* Task objective:
Print the complete set of entries exactly.

* Information provided:

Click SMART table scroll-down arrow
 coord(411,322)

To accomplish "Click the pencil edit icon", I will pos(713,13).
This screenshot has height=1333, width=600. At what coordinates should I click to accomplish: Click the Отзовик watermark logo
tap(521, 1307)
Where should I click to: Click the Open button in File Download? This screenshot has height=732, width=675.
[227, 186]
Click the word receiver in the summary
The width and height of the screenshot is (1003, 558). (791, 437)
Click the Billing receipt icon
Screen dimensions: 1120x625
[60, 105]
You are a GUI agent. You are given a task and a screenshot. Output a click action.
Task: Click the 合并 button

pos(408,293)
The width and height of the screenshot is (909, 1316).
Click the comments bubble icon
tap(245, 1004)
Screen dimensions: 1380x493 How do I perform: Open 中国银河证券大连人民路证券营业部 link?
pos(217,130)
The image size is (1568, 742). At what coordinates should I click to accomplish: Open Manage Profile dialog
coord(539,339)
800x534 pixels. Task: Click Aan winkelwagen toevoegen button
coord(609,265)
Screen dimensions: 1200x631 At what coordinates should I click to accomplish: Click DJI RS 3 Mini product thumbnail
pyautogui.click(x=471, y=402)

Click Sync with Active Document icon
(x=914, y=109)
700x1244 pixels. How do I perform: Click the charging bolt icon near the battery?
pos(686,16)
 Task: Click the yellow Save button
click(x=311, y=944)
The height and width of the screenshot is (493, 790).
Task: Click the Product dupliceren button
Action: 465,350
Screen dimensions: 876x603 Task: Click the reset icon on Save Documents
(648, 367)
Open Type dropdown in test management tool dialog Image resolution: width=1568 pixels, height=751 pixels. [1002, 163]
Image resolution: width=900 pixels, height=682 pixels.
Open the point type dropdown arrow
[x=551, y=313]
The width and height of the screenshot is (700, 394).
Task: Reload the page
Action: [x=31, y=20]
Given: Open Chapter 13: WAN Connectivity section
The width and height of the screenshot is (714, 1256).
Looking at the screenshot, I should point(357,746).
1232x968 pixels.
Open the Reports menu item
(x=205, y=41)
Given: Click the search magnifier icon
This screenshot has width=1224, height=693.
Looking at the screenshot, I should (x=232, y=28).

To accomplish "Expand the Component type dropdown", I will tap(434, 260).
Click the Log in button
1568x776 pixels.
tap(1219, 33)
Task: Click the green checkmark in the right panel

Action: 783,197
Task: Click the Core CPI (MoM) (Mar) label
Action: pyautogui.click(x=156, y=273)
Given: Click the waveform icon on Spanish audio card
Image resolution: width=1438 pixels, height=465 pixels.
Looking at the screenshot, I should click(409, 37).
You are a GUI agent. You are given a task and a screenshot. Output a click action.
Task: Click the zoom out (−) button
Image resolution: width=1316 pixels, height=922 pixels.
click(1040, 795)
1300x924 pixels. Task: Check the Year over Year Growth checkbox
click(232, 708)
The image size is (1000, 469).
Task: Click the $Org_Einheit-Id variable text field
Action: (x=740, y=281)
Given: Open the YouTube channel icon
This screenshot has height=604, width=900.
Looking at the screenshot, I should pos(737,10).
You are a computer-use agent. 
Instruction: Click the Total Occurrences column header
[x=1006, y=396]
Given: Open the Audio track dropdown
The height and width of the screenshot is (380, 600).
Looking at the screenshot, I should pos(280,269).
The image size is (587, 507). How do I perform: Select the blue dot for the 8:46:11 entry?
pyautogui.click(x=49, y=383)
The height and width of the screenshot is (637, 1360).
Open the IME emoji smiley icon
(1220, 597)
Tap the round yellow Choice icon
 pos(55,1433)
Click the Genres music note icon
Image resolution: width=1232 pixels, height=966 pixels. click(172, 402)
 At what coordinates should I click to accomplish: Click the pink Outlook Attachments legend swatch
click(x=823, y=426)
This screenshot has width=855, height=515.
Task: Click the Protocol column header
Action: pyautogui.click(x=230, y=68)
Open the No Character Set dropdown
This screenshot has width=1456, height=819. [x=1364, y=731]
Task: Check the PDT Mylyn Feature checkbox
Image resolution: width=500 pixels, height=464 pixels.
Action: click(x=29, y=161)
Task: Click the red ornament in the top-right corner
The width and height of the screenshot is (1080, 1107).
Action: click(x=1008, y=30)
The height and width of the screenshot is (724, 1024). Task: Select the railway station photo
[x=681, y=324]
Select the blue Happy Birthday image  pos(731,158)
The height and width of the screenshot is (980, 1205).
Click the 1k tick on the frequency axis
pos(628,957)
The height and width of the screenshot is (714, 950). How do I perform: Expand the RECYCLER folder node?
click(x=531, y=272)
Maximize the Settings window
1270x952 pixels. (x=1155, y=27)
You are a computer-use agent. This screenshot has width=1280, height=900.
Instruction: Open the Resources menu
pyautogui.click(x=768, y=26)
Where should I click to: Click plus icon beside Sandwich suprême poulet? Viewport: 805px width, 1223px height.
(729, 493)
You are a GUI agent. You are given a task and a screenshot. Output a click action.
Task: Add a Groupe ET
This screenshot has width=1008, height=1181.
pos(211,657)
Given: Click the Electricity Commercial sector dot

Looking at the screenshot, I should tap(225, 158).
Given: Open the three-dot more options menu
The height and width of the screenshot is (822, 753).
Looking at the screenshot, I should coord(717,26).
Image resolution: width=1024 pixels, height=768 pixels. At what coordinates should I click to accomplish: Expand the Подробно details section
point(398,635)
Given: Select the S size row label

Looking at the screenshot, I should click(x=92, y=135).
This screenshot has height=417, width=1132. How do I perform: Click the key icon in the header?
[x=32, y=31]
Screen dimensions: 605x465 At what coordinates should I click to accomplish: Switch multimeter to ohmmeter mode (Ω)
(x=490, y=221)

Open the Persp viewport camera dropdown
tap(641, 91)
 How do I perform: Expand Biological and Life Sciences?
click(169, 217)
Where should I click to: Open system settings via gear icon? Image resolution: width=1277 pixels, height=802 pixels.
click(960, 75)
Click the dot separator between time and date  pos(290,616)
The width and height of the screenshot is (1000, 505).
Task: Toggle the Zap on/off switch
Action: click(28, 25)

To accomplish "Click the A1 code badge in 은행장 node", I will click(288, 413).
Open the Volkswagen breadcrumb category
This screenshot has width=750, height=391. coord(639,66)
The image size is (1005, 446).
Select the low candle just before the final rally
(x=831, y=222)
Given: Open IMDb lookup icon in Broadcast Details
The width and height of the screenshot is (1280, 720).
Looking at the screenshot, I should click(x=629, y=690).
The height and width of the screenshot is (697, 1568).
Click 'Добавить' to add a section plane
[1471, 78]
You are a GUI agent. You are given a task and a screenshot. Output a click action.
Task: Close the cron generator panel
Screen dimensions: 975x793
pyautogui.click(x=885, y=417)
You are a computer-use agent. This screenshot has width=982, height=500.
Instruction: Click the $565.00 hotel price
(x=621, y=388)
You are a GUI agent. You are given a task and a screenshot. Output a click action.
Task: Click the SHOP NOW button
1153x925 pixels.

* Answer for this exercise:
Click SMART table scroll-down arrow
 coord(411,322)

To accomplish "Click the pencil edit icon", I will pos(713,13).
This screenshot has height=1333, width=600. At what coordinates should I click to accomplish: Click the Отзовик watermark logo
tap(521, 1307)
Where should I click to: Click the Open button in File Download? This screenshot has height=732, width=675.
[227, 186]
Click the word receiver in the summary
The width and height of the screenshot is (1003, 558). (791, 437)
Click the Billing receipt icon
Screen dimensions: 1120x625
[60, 105]
You are a GUI agent. You are given a task and a screenshot. Output a click action.
Task: Click the 合并 button

pos(408,293)
The width and height of the screenshot is (909, 1316).
Click the comments bubble icon
tap(245, 1004)
Screen dimensions: 1380x493 How do I perform: Open 中国银河证券大连人民路证券营业部 link?
pos(217,130)
The image size is (1568, 742). At what coordinates should I click to accomplish: Open Manage Profile dialog
coord(539,339)
800x534 pixels. Task: Click Aan winkelwagen toevoegen button
coord(609,265)
Screen dimensions: 1200x631 At what coordinates should I click to accomplish: Click DJI RS 3 Mini product thumbnail
pyautogui.click(x=471, y=402)

Click Sync with Active Document icon
(x=914, y=109)
700x1244 pixels. How do I perform: Click the charging bolt icon near the battery?
pos(686,16)
 Task: Click the yellow Save button
click(x=311, y=944)
The height and width of the screenshot is (493, 790).
Task: Click the Product dupliceren button
Action: 465,350
Screen dimensions: 876x603 Task: Click the reset icon on Save Documents
(648, 367)
Open Type dropdown in test management tool dialog Image resolution: width=1568 pixels, height=751 pixels. [1002, 163]
Image resolution: width=900 pixels, height=682 pixels.
Open the point type dropdown arrow
[x=551, y=313]
The width and height of the screenshot is (700, 394).
Task: Reload the page
Action: [x=31, y=20]
Given: Open Chapter 13: WAN Connectivity section
The width and height of the screenshot is (714, 1256).
Looking at the screenshot, I should point(357,746).
1232x968 pixels.
Open the Reports menu item
(x=205, y=41)
Given: Click the search magnifier icon
This screenshot has width=1224, height=693.
Looking at the screenshot, I should (x=232, y=28).

To accomplish "Expand the Component type dropdown", I will tap(434, 260).
Click the Log in button
1568x776 pixels.
tap(1219, 33)
Task: Click the green checkmark in the right panel

Action: 783,197
Task: Click the Core CPI (MoM) (Mar) label
Action: pyautogui.click(x=156, y=273)
Given: Click the waveform icon on Spanish audio card
Image resolution: width=1438 pixels, height=465 pixels.
Looking at the screenshot, I should click(409, 37).
You are a GUI agent. You are given a task and a screenshot. Output a click action.
Task: Click the zoom out (−) button
Image resolution: width=1316 pixels, height=922 pixels.
click(1040, 795)
1300x924 pixels. Task: Check the Year over Year Growth checkbox
click(232, 708)
The image size is (1000, 469).
Task: Click the $Org_Einheit-Id variable text field
Action: (x=740, y=281)
Given: Open the YouTube channel icon
This screenshot has height=604, width=900.
Looking at the screenshot, I should pos(737,10).
You are a computer-use agent. 
Instruction: Click the Total Occurrences column header
[x=1006, y=396]
Given: Open the Audio track dropdown
The height and width of the screenshot is (380, 600).
Looking at the screenshot, I should pos(280,269).
The image size is (587, 507). How do I perform: Select the blue dot for the 8:46:11 entry?
pyautogui.click(x=49, y=383)
The height and width of the screenshot is (637, 1360).
Open the IME emoji smiley icon
(1220, 597)
Tap the round yellow Choice icon
 pos(55,1433)
Click the Genres music note icon
Image resolution: width=1232 pixels, height=966 pixels. click(172, 402)
 At what coordinates should I click to accomplish: Click the pink Outlook Attachments legend swatch
click(x=823, y=426)
This screenshot has width=855, height=515.
Task: Click the Protocol column header
Action: pyautogui.click(x=230, y=68)
Open the No Character Set dropdown
This screenshot has width=1456, height=819. [x=1364, y=731]
Task: Check the PDT Mylyn Feature checkbox
Image resolution: width=500 pixels, height=464 pixels.
Action: click(x=29, y=161)
Task: Click the red ornament in the top-right corner
The width and height of the screenshot is (1080, 1107).
Action: click(x=1008, y=30)
The height and width of the screenshot is (724, 1024). Task: Select the railway station photo
[x=681, y=324]
Select the blue Happy Birthday image  pos(731,158)
The height and width of the screenshot is (980, 1205).
Click the 1k tick on the frequency axis
pos(628,957)
The height and width of the screenshot is (714, 950). How do I perform: Expand the RECYCLER folder node?
click(x=531, y=272)
Maximize the Settings window
1270x952 pixels. (x=1155, y=27)
You are a computer-use agent. This screenshot has width=1280, height=900.
Instruction: Open the Resources menu
pyautogui.click(x=768, y=26)
Where should I click to: Click plus icon beside Sandwich suprême poulet? Viewport: 805px width, 1223px height.
(729, 493)
You are a GUI agent. You are given a task and a screenshot. Output a click action.
Task: Add a Groupe ET
This screenshot has width=1008, height=1181.
pos(211,657)
Given: Click the Electricity Commercial sector dot

Looking at the screenshot, I should tap(225, 158).
Given: Open the three-dot more options menu
The height and width of the screenshot is (822, 753).
Looking at the screenshot, I should coord(717,26).
Image resolution: width=1024 pixels, height=768 pixels. At what coordinates should I click to accomplish: Expand the Подробно details section
point(398,635)
Given: Select the S size row label

Looking at the screenshot, I should click(x=92, y=135).
This screenshot has height=417, width=1132. How do I perform: Click the key icon in the header?
[x=32, y=31]
Screen dimensions: 605x465 At what coordinates should I click to accomplish: Switch multimeter to ohmmeter mode (Ω)
(x=490, y=221)

Open the Persp viewport camera dropdown
tap(641, 91)
 How do I perform: Expand Biological and Life Sciences?
click(169, 217)
Where should I click to: Open system settings via gear icon? Image resolution: width=1277 pixels, height=802 pixels.
click(960, 75)
Click the dot separator between time and date  pos(290,616)
The width and height of the screenshot is (1000, 505).
Task: Toggle the Zap on/off switch
Action: click(28, 25)

To accomplish "Click the A1 code badge in 은행장 node", I will click(288, 413).
Open the Volkswagen breadcrumb category
This screenshot has width=750, height=391. coord(639,66)
The image size is (1005, 446).
Select the low candle just before the final rally
(x=831, y=222)
Given: Open IMDb lookup icon in Broadcast Details
The width and height of the screenshot is (1280, 720).
Looking at the screenshot, I should click(x=629, y=690).
The height and width of the screenshot is (697, 1568).
Click 'Добавить' to add a section plane
[1471, 78]
You are a GUI agent. You are given a task and a screenshot. Output a click action.
Task: Close the cron generator panel
Screen dimensions: 975x793
pyautogui.click(x=885, y=417)
You are a computer-use agent. This screenshot has width=982, height=500.
Instruction: Click the $565.00 hotel price
(x=621, y=388)
You are a GUI agent. You are given a task and a screenshot. Output a click action.
Task: Click the SHOP NOW button
1153x925 pixels.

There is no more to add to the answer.